“Play It Lazy”

The Bob Wills Fiddle Legacy

By Lanny Fiel and Frankie McWhorter

Book and Cassette
Rare Collector’s Item

What makes Texas Fiddle different from all the other styles? It’s all in how you draw the bow and how life was lived on the Texas Plains.

I heard about Frankie McWhorter in 1991. Joe Carr and Alan Munde of South Plains College in Levelland, Texas, introduced me to a recording they made with Frankie playing fiddle tunes he had learned from Bob Wills. And that’s all it took. I listened over and over again; wrote ’em down . . . transcribed every note; then traveled to the Gray Ranch in the Panhandle of Texas to meet the man himself.(Read more)

When I got there in the afternoon Frankie started to fiddle and played through the night. One tune right after the other, “Liberty,” “Arkansas Traveler,” “Sally Gooden” all of the old standards he knew and played them different every time*. That’s the tradition you know. But when it came to the tunes Frankie learned directly from Bob Wills he played them the same way every time.
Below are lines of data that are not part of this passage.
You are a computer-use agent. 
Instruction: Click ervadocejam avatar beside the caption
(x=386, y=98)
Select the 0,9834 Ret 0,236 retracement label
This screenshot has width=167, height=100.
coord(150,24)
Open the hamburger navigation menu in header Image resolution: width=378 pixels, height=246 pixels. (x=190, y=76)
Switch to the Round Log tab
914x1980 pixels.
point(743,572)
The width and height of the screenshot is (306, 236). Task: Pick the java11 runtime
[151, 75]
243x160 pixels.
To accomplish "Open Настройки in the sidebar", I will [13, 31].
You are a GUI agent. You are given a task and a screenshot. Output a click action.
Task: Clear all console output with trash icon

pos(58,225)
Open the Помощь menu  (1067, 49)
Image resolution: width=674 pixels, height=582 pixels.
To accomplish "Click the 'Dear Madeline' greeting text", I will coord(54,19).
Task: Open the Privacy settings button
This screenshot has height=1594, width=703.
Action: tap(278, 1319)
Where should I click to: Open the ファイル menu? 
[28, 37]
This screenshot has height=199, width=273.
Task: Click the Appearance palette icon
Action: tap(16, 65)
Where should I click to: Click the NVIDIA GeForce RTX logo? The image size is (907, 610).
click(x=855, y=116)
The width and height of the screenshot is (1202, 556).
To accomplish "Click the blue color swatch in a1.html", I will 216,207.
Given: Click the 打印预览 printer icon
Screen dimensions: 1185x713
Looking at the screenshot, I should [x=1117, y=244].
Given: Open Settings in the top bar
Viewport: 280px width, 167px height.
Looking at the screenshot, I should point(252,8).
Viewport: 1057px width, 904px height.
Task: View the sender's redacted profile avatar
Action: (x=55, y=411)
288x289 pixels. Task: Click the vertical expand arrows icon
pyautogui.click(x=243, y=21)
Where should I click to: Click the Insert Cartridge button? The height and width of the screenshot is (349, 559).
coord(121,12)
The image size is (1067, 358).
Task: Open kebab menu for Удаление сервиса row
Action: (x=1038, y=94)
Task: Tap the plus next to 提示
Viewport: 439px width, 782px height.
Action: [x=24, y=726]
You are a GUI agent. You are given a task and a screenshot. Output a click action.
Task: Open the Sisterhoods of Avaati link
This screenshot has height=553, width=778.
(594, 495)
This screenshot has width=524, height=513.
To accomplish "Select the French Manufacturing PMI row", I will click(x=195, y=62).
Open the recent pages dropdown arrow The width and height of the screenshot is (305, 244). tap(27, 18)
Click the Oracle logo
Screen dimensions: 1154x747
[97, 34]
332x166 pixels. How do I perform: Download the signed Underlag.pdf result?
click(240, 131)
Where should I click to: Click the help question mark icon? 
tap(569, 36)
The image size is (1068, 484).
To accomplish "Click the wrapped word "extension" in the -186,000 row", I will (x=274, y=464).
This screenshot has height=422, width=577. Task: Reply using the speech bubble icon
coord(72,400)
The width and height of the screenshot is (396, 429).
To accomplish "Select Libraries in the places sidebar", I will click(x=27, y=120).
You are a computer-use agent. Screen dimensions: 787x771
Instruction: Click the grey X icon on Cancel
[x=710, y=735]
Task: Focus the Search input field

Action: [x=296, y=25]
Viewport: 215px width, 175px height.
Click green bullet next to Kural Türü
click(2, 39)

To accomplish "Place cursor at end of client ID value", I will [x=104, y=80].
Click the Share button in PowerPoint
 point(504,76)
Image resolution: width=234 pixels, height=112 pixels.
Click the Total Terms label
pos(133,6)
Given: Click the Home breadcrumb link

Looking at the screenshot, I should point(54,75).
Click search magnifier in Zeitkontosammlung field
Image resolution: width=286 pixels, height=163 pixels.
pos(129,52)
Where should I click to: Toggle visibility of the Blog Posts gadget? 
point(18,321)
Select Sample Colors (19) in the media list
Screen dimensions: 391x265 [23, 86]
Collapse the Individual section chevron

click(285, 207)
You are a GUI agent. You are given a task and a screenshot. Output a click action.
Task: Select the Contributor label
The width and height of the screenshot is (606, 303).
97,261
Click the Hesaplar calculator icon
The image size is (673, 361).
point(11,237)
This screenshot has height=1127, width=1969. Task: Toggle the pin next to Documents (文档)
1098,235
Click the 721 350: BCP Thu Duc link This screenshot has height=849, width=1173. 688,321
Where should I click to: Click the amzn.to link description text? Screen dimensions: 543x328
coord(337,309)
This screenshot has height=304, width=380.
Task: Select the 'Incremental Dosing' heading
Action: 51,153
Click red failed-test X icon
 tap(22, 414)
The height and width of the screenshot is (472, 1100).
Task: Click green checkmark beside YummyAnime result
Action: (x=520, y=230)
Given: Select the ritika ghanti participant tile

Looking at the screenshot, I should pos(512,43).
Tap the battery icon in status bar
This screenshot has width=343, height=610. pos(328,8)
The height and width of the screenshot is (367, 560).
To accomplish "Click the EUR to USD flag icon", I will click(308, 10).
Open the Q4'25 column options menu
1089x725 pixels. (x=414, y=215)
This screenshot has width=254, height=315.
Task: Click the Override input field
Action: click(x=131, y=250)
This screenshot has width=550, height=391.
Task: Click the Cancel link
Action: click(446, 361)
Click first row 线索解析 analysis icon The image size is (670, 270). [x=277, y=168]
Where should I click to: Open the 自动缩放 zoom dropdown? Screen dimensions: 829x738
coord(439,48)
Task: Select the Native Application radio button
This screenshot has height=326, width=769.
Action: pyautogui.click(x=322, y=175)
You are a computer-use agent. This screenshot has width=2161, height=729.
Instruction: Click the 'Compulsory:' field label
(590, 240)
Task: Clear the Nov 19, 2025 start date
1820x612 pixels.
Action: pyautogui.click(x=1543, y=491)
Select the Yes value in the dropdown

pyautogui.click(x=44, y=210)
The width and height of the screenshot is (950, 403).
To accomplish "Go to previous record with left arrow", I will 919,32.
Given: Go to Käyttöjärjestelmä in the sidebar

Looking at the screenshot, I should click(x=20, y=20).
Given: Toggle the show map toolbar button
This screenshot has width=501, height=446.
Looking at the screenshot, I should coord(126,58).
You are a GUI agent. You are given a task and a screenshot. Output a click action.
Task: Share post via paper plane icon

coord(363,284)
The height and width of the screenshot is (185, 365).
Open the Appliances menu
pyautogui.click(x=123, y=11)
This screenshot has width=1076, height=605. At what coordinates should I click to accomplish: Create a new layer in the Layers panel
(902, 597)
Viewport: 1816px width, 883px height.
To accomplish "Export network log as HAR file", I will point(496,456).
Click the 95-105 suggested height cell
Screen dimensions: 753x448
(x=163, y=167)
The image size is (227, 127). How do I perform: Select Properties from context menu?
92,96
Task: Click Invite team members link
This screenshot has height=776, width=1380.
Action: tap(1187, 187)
How do I know? Well, Frankie told me whenever he toured with Bob he would pull his mentor aside and bug him. He wanted to learn the old tunes and the old way of doing things. Bob Wills (1905 – 1975) learned from his father “Uncle John” Wills (1880 – 1952) and he played tunes you didn’t hear much. “Harry of the West,” “Loula,” or “Hunky-Dory,” they weren’t featured onstage . . . not like “San Antonio Rose.”

Frankie had a great deal of respect and admiration for Bob. All of the Texas Playboys agreed Frankie sounded more like Bob Wills than Bob Wills.

And that’s it. Like I said, I arrived at Gray Ranch with a notebook full of transcriptions.  And as Frankie played I heard him match what I had written note for note even when it came to odd meter . . . like an extra beat in a bar of four.

You may have heard some folks say Bob Wills broke meter that way. But that’s not true. The old time fiddlers often threw in an extra beat here and there. It’s another part of the tradition . . . the old way of doing things rooted in country life. (It’s just that those extra beats make it tough when it comes to holding a modern large band together.)

That said I could not count the number of times I visited Frankie McWhorter the Cowboy Fiddler and Ranch Foreman. We would fiddle or ride around in his truck checking on the cows. All the while drifting over what seemed like nothing but flat land with no end. But that too, is not the case.

While Frankie drove I began to notice a crevice or small dry wash in those rolling hills. And it looked like the way Frankie would scoop a long note with his bow. That’s exactly how he played . . . just like Bob Wills and just like the rolling Panhandle Plains.

Lanny Fiel

*You can hear Frankie play the old standards and others in the Ranch Dance “Woodshed – Camp Creek Collection.”